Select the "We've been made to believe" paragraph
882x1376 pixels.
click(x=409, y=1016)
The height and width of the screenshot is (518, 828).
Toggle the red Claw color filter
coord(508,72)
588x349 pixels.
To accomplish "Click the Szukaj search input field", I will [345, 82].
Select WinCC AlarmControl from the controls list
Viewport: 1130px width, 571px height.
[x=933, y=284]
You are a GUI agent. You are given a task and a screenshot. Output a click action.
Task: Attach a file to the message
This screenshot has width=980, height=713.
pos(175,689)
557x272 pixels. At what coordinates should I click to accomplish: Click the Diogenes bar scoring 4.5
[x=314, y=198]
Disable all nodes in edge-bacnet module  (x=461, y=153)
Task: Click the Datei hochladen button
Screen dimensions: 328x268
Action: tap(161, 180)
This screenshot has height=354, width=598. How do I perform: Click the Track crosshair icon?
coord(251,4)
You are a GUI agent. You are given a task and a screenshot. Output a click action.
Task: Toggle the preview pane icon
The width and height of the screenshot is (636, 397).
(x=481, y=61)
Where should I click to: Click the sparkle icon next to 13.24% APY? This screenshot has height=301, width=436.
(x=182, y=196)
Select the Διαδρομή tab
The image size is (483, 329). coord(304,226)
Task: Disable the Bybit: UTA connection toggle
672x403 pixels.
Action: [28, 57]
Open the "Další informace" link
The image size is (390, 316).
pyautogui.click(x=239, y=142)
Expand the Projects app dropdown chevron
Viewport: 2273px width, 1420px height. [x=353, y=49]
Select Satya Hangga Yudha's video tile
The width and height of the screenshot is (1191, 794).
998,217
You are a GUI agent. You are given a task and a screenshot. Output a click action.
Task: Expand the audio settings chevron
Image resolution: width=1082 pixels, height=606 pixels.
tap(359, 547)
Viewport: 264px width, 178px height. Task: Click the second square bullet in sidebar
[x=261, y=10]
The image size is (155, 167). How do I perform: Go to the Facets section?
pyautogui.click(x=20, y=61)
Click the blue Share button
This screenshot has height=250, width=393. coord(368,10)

──────────────────────────────

▶ **WORK REQUEST**: Every line from the one that contains "The width and height of the screenshot is (1191, 794)." down to and including the last line of the records above must be set down exactly, with nothing else.

▶ **EXERCISE OUTPUT**:
The width and height of the screenshot is (1191, 794).
998,217
You are a GUI agent. You are given a task and a screenshot. Output a click action.
Task: Expand the audio settings chevron
Image resolution: width=1082 pixels, height=606 pixels.
tap(359, 547)
Viewport: 264px width, 178px height. Task: Click the second square bullet in sidebar
[x=261, y=10]
The image size is (155, 167). How do I perform: Go to the Facets section?
pyautogui.click(x=20, y=61)
Click the blue Share button
This screenshot has height=250, width=393. coord(368,10)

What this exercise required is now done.